Она почувствовала, что прозвучало что-то важное, только не знала, как ответить. Мир, в котором она росла, не знал слов о любви, не знакомил с этим понятием. Если не больно – значит, уже хорошо. Всё приятное и по-настоящему счастливое пришло в её жизнь только с Элаем, человеком, показавшим ей свободу. Свободу отдать себя кому-то добровольно. Анни разрывало от благодарности и нежности к нему, от удовольствия касаться его и быть собой, и она знала, что если прямо сейчас пришлось бы умереть ради него, то её бы вели именно эти чувства, а не долг фамильяра.

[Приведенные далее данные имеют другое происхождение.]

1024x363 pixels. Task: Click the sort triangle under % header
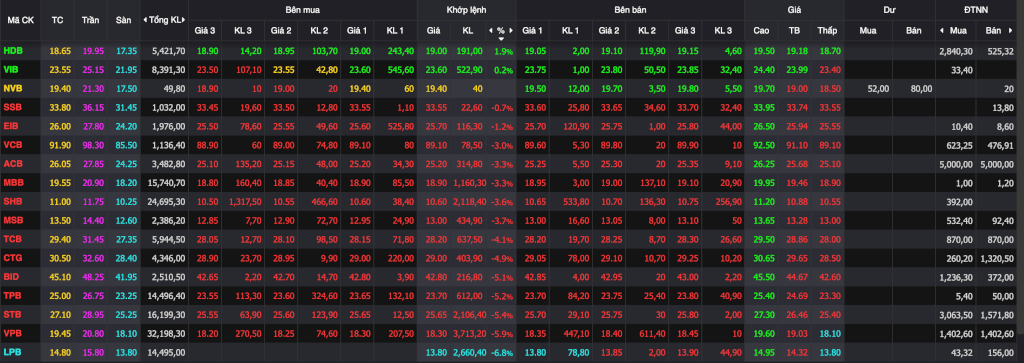click(501, 39)
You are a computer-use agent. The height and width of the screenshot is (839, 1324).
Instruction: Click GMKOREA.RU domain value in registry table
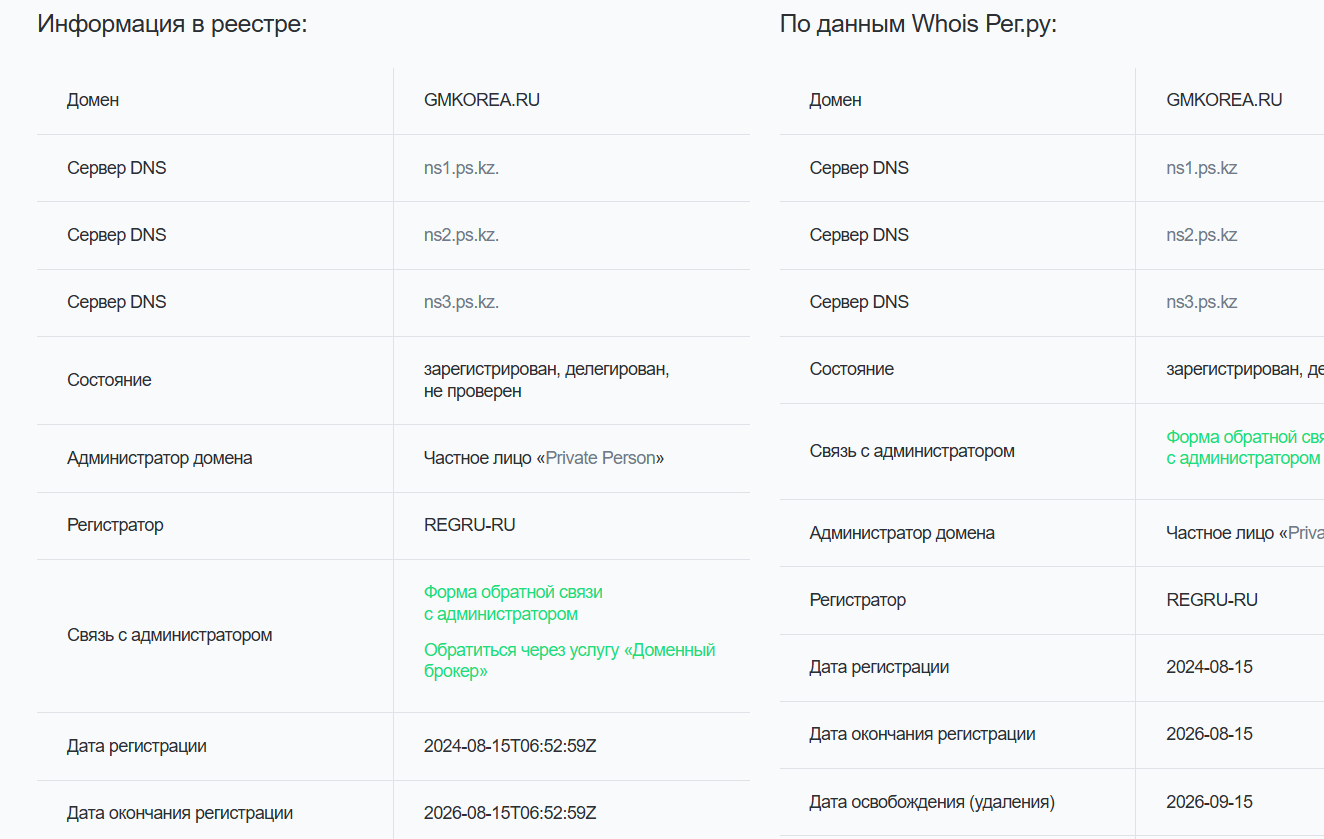[x=481, y=100]
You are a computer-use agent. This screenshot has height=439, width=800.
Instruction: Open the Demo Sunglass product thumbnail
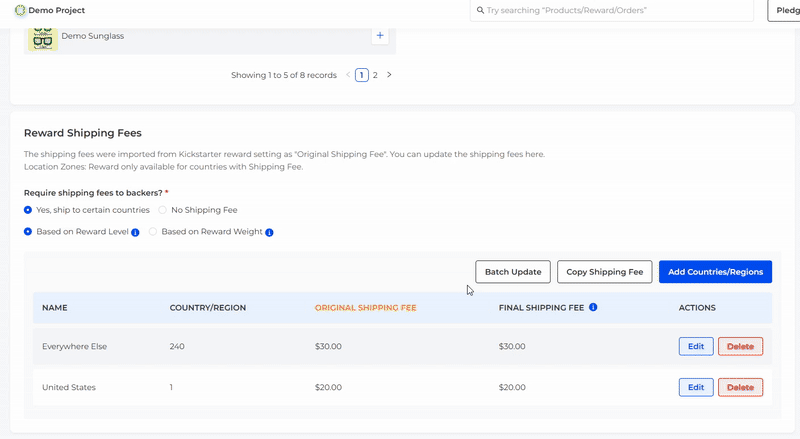tap(43, 37)
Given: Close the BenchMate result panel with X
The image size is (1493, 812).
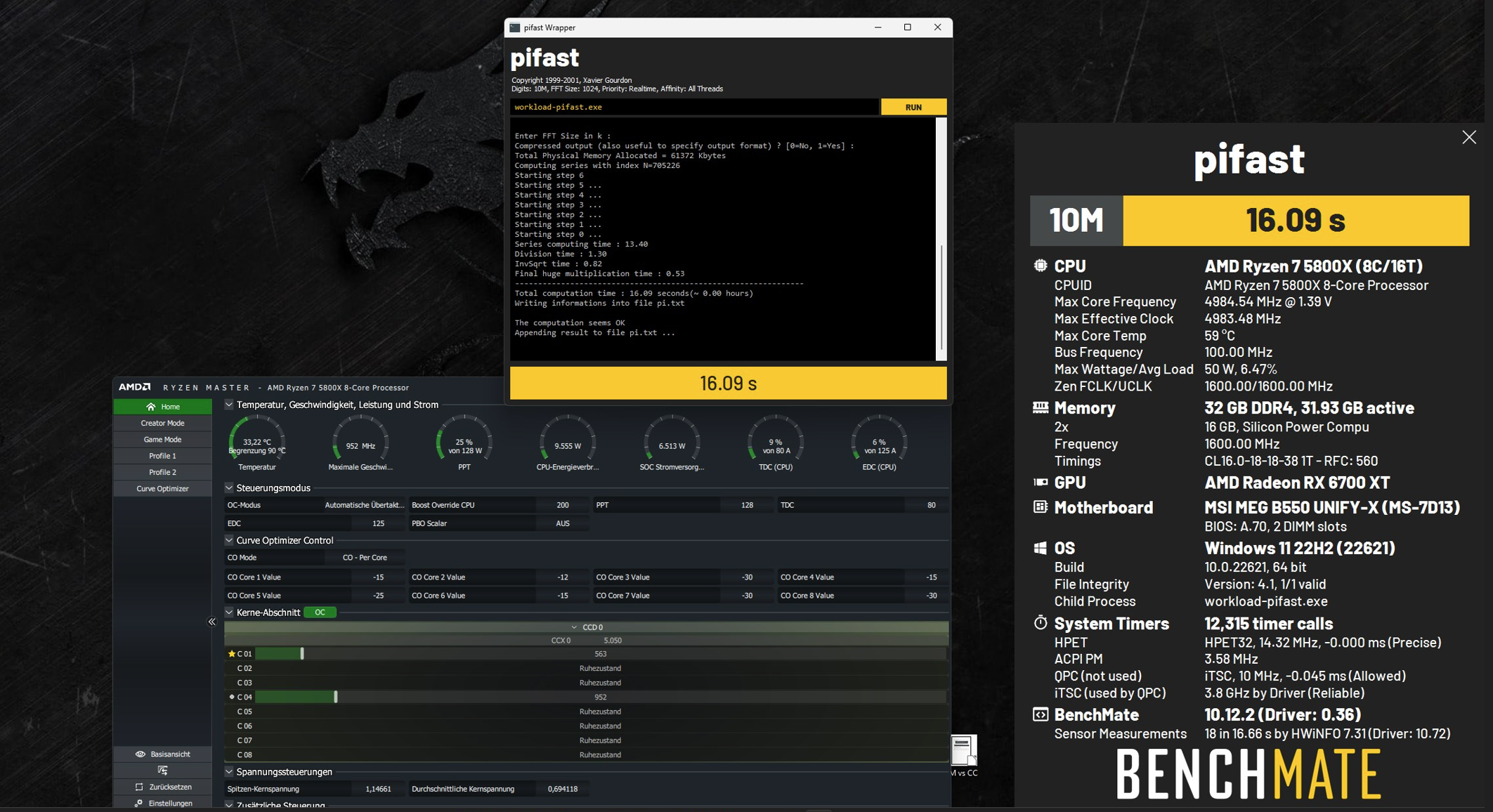Looking at the screenshot, I should (x=1468, y=137).
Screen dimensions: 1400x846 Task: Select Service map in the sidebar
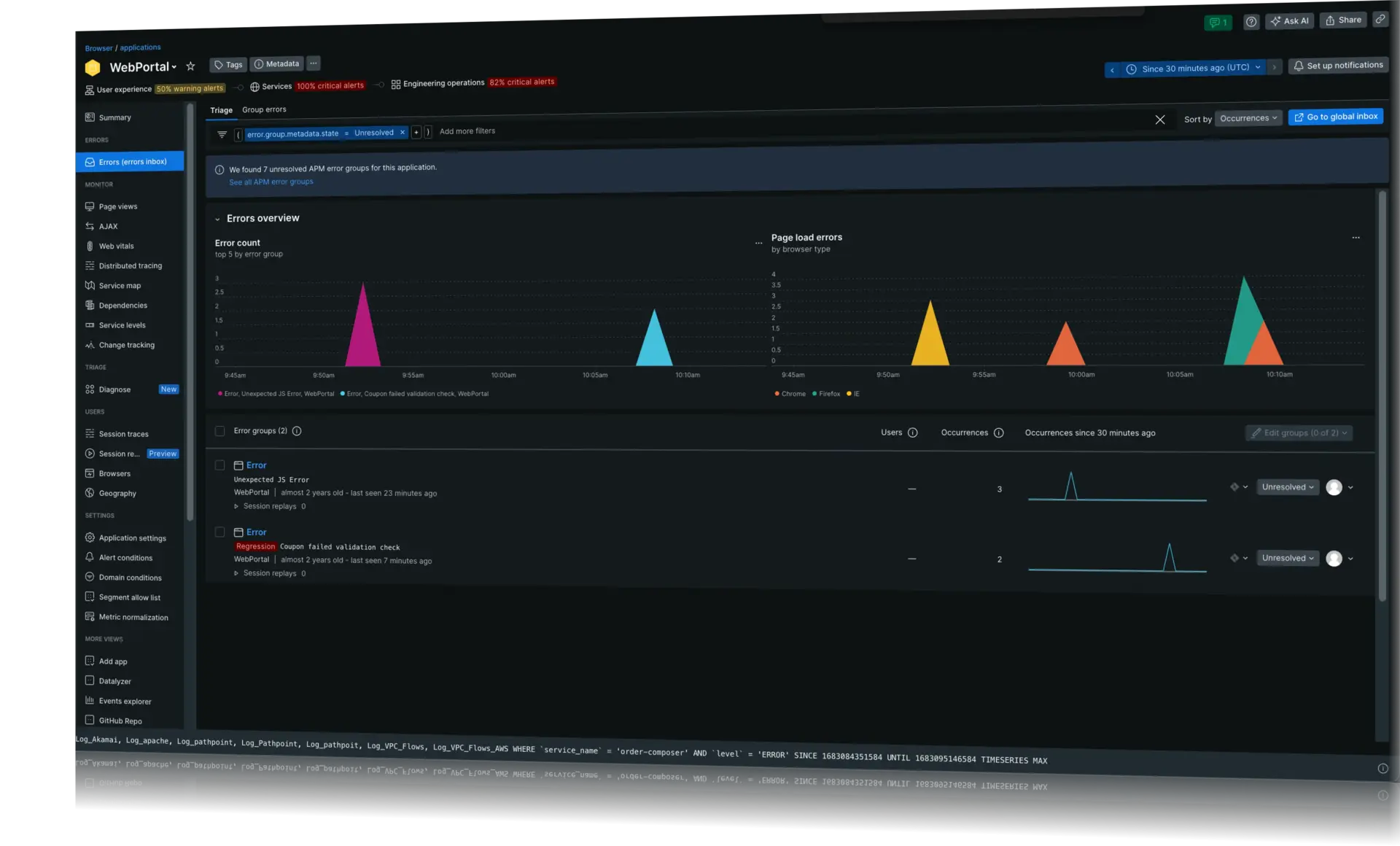click(120, 285)
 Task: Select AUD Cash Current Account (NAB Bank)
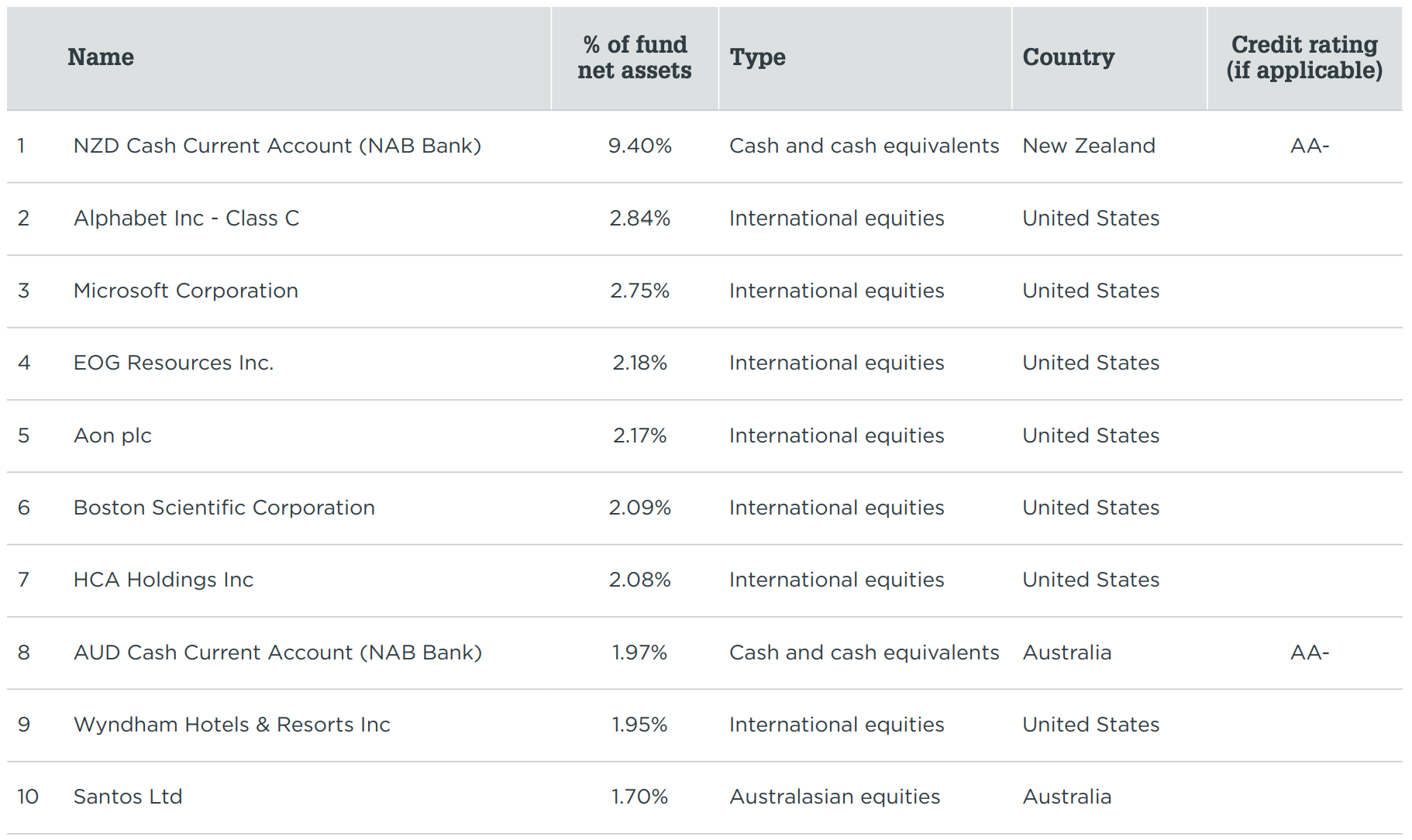click(x=277, y=652)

Она готова была защищать его даже от него самого – возможно, именно это люди назвали бы любовью?

– А я ни за что не позволю, чтобы кто-то причинил боль тебе, – решительно прозвенела Анни чуть сжавшимся от прилива чувств горлом: – Спасибо тебе, Элай. И спасибо Леону, что ты именно такой, какой есть. Ты первый, кто увидел во мне меня. И научил меня саму это видеть. И пожалуйста, не надо говорить сейчас, чтобы я не благодарила. Потому что я хочу это сказать.

Элай не ответил, только поднял голову, встречаясь с ней взглядом, и наконец-то слабо улыбнулся уголком губ. В обсидиановой черноте сверкало мутное стекло, разбитые осколки – они впивались и причиняли ему боль, и Анни это чувствовала. Его желания теперь равны её, его боль тянула и её грудь. Единственная потребность – вытащить это из них обоих и сжечь немедленно, оставив пепел на столе.

Анни обняла ладонями его шею и смело подтянула повыше к себе, на что он поддался моментально, привстав с кресла. Говорить не нужно, не нужно даже думать, потому что и мысли одни на двоих. Горечь быстро растворялась, теперь Элай снова купал её рецепторы в вишнёвом меду, а огоньки под потолком кабинета весело заиграли, затрещав воспрянувшим пламенем. Это не пугало – ни решительность чёрных глаз, ни стремительно обрушившиеся на неё чуть хмельные губы. Он не обожжёт, потому что принадлежность душ обоюдна.

Их кровь так явно отзывалась на присутствие друг друга, что куда-то разом испарялись тревоги, сомнения и усталость. В глубоком, неспешном и распаляющем поцелуе Элая искрило нечто отчаянное. Он стиснул Анни в руках так крепко, что перехватило дыхание. Будто держаться больше не за что, и только быть ближе к ней – его шанс на спасение из чёрной ямы. Как прекрасно хотя бы несколько минут не думать о том, что мир вокруг вот-вот скатится в пропасть.

Даже слишком хорошо, и слишком тянуло зародившейся на ритуале необходимостью, чтобы прекращать. Анни сама не осознала, когда протиснула руки под его рубашку, скользя пальцами по линии пресса. Чувство шоколадной потребности Элая будоражило её трепещущее тело так же, как и смелые касания к смуглой горячей коже. Он шумно выдохнул, уходя короткими жалящими поцелуями к её шее, и из них так и не уходило отчаяние. Только нарастало гулом в затылке и душным жаром в кабинете. Анни втянула резко уплывающий елово-хмельной воздух и безумным, смелым рывком рванула пуговицы, распахивая его рубашку.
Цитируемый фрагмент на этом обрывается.